От внезапного удара в глазах потемнело. Его же хватило, чтобы содержимое желудка исторглось на снег и частью размазалось по подбородку.
Оба вновь засмеялись.
– Великая Симург, тоже мне! Разговоров‑то было!
Сзади меня вдруг схватили за платье и разорвали его надвое.
– Нет, не надо! Умоляю!
Мерзавец просто вдавил мое лицо в изрыгнутую жижу и с хохотом продолжил свое, по крупице лишая меня последней гордости, низводя до чего-то даже хуже рвоты под щекой. Мой разум рвался на ошметки, растягивался.

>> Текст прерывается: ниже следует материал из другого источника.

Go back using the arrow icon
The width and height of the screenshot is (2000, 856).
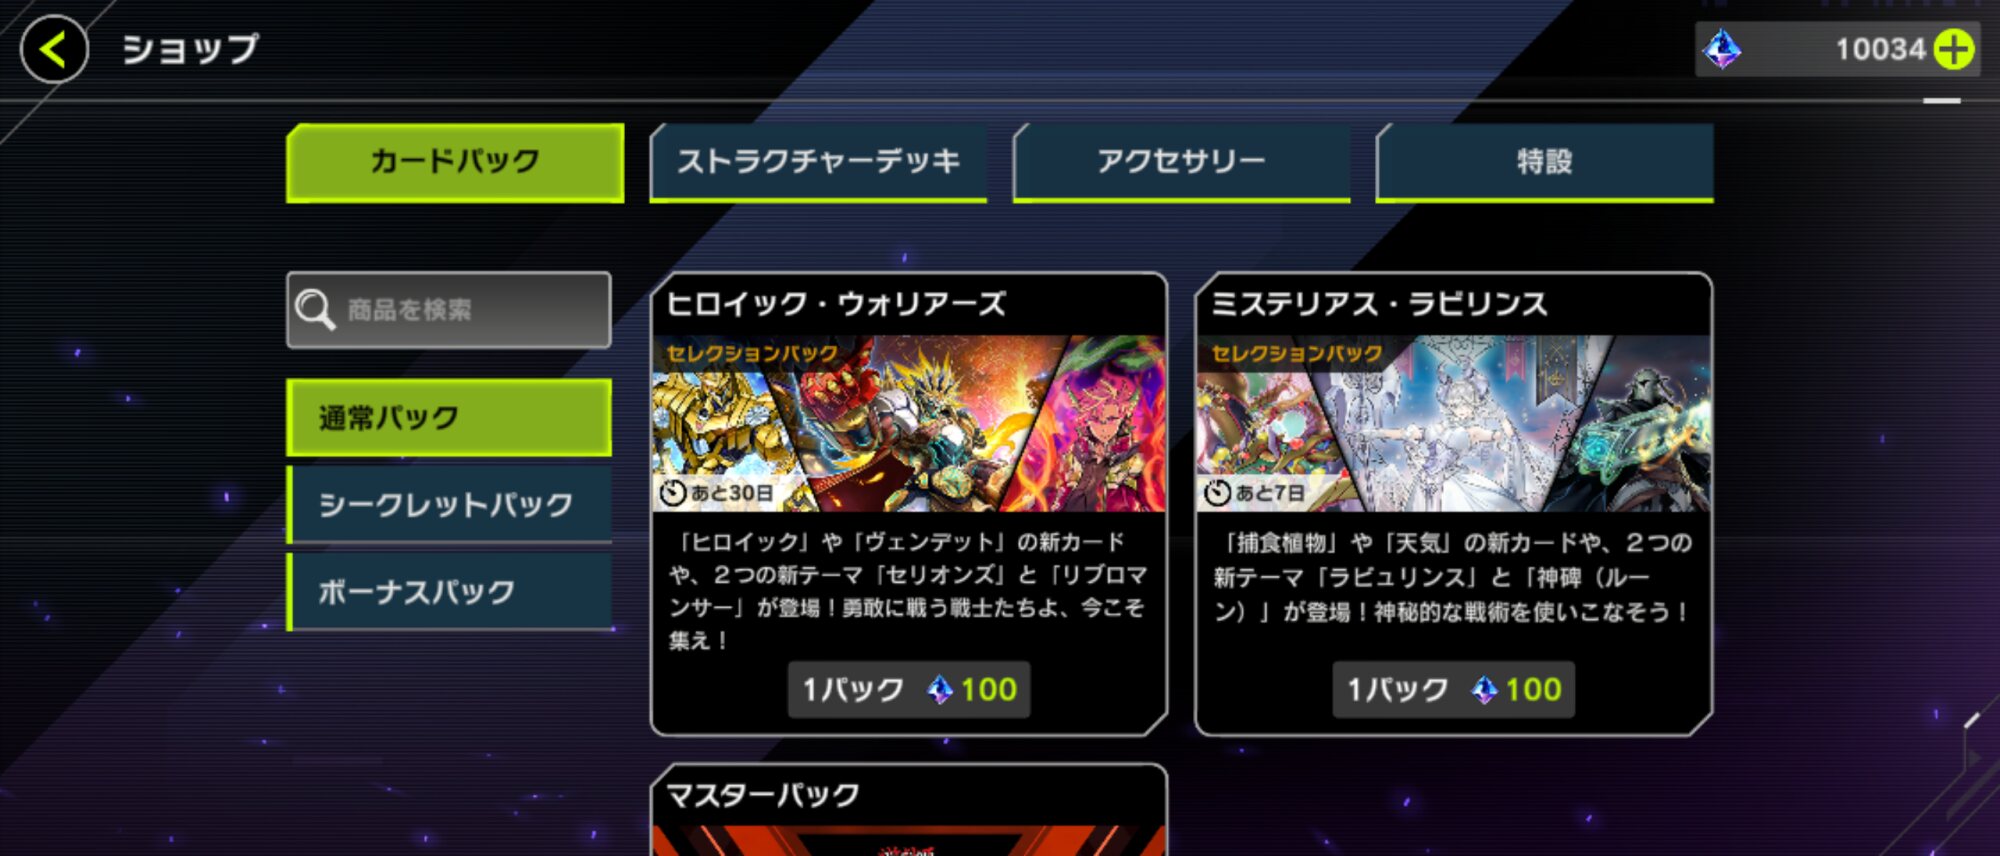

Слезы покатились сами по себе – их было нечем сдержать. Не брызнули под напором скорби, а медленно заструились по щекам.
К вихрю чувств и ощущений примешивался холод. Разум уже погружался в оцепенение, утопая все глубже и глубже во мраке.
Я утратила власть над телом и как будто наблюдала за всем процессом со стороны, пока с меня беспрепятственно срывали одежду.
– Ух я с твоей дырочкой побалуюсь! – садистски усмехался мужчина.
– Быстрее, Реган! Я тоже хочу!
– Нечего меня понукать, Денни! – оскалился Реган.
Я не брыкалась, не выворачивалась. Не принадлежала себе.
Откуда-то издалека смутно чувствовалось, как по ноге поднимаются пальцы и заползают в промежность.
Сознание окончательно отпустило поводья и уползло в щель. Мир затуманился. Я практически не чувствовала, как Реган шарит пальцами у меня между ног. Кто-то плюнул.
– Ничего-ничего, капитан. Раньше людям служила и теперь послужишь.
Я разрыдалась – безудержными, но не своими слезами. Снег объял мое тело, впитывая лужу желчи и полупереваренную еду, которая уже посерела. Запах ее доносился как будто из неподвластных взору далей.
Член раздвинул стенки и вошел меня, отчего слезы побежали еще сильнее. Боль перемешивалась со стыдом. Я уже почти не воспринимала происходящее. Реган кряхтел, наваливаясь, тазом пихал меня вперед, а лицо вжимал в снег. Кожа шлепала о кожу.
– А так даже лучше! Натурально лучше! Тебе лишние ноги-руки вообще не нужны!
От глубинного и отчаянного страха у меня прорезался голос.
– Прошу, хватит! Не надо! – Слова вырвались из нутра не менее чужеродными и далекими.
– Он хотел тебя прикончить, но так ему понравится намного больше!
Оба залились хохотом. Чем дальше разум забивался во тьму в надежде защититься от этого зверства, тем, казалось, жаднее Денни и Реган впивают дух разврата, наслаждаясь моими муками, как самым сладким нектаром.
Пока один меня насиловал, второй вонзил нож мне чуть пониже локтя. Пахнуло кровью, и руку выжгло нестерпимой болью.
– Хватит! – стонала я.
Как бы не так! Лезвие пилило мышцы, скребло по костям, заставляя завывать так, что кровь стыла.
– Да захлопнись, потаскуха вшивая!
И вновь мою голову вдавили в заблеванный снег. От моего испуганного дыхания кислая желчь пузырилась и с каждым вздохом залетала обратно в горло, обжигая. От тяжких, нескончаемых толчков сзади уже все ныло и горело. Потуги стенать кончались тем, что я только сильнее давилась рвотой.
Унижение, боль, прочие напоминания об этом зверстве будут еще долго меня преследовать – и помешать я бессильна.
Понемногу меня разрывали на бесформенные лоскуты, покуда от Норы не осталось ничего.